Running awkwardly, they rushed at the door, then stopped at the last second and swung the tie as hard as they could. It hit the door two inches from the knob and blew it open as effectively as a stick of dynamite. They let go as the door flew open; the tie fell half inside, and Leo was in the living room. Drake was there, coming off the couch, a pearl-gray suit and pink open-necked shirt, his mouth open. Leo, his face twisted into a mask of hate, shoved the shotgun at him and said in a coarse whisper:

"Where is he?"

Integrity had never been one of Drake's burdens. "Up the stairs," he blurted. "First door on the left."
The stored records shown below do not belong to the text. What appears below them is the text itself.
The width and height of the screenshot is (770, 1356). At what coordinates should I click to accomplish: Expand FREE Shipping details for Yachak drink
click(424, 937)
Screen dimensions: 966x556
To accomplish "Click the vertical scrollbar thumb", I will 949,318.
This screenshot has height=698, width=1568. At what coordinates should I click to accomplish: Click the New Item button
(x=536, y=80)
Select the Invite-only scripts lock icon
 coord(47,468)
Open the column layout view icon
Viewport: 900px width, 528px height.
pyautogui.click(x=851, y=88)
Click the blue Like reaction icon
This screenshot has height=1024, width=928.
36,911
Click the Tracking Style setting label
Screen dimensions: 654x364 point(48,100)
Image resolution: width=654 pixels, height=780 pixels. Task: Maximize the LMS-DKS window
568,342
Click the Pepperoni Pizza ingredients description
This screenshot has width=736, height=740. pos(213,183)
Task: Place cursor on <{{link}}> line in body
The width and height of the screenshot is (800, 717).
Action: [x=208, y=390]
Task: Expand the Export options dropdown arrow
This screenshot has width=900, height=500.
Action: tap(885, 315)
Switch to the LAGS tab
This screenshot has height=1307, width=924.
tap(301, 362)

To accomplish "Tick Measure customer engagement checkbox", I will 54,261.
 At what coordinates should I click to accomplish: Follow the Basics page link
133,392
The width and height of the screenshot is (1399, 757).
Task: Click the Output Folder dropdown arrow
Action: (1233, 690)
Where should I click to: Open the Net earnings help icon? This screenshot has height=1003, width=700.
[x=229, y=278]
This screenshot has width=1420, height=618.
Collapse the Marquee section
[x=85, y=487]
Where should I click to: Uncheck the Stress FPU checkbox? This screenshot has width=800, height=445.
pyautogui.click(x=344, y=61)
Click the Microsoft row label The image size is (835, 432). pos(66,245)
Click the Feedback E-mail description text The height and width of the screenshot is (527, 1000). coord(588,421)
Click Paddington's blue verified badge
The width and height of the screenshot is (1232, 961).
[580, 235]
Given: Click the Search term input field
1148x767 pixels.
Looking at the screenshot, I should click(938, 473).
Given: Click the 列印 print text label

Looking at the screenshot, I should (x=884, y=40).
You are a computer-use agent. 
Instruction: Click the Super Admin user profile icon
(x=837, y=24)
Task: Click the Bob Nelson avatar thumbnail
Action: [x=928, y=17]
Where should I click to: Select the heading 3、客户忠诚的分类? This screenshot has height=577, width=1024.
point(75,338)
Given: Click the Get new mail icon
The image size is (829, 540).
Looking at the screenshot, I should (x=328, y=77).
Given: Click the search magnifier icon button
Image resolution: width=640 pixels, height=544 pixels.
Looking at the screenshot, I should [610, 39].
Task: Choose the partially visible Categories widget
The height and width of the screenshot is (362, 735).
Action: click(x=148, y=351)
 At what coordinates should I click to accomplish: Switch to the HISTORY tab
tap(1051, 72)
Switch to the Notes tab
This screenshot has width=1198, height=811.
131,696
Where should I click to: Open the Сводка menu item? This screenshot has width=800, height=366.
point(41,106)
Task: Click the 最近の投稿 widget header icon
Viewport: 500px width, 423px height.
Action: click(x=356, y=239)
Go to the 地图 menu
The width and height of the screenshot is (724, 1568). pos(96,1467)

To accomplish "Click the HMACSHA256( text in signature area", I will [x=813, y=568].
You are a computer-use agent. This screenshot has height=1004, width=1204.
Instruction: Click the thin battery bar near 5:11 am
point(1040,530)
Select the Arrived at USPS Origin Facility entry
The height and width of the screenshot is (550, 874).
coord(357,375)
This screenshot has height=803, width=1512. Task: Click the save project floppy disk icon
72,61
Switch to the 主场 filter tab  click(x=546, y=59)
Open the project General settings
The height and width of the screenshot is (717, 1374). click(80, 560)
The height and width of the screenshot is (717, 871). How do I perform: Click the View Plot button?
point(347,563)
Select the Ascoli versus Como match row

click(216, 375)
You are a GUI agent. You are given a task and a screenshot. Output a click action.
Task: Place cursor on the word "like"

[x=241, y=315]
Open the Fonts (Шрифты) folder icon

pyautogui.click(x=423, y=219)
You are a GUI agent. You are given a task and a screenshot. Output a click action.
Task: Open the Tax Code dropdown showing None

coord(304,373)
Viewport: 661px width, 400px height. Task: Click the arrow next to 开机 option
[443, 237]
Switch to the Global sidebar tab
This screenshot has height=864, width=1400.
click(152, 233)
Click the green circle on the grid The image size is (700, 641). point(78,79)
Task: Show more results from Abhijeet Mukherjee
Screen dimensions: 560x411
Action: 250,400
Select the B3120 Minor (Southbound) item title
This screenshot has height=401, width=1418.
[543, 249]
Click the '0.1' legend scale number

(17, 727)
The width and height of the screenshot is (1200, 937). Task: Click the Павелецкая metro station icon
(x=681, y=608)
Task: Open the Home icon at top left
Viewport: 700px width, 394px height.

"If he's not there, motherfucker, you gonna be sucking on this shotgun," Leo snarled.

"He's there…"

Aaron held Drake as Leo and Sam took the stairs, struggling with the railroad tie as they went, their footfalls muffled by the thick carpet. At the top, they looked at each other, and Leo held the shotgun over his head. They went at the bedroom door with the tie. The bedroom door was no more match for the ram than the front door had been. It blew open and Leo went through.

Music was playing from a stereo; the lights were low enough for comfort, bright enough for spectating. A video camera was mounted on a steel tripod, with a television flickering beside it. Clay was there, his flesh obscenely white, sluglike, on the red satin sheet. The girl was beside him, nearly as pale as he was, except for a streak of scarlet lipstick.

"Get away," Leo said to the girl, gesturing with the shotgun.

"Wait," said Clay. The girl rolled away from him and off the bed.

"Wait, for Christ's sakes," Clay said.

"On your feet," Leo said. "This is a citizen's arrest."

"What?"

"On your feet and turn around, Mr. Clay," Leo said. "If you don't, I swear to God I'll blow you to pieces."

Clay, frightened, crawled off the bed and turned. Sam slipped his pistol into his pocket, took out his obsidian knife and stepped behind him.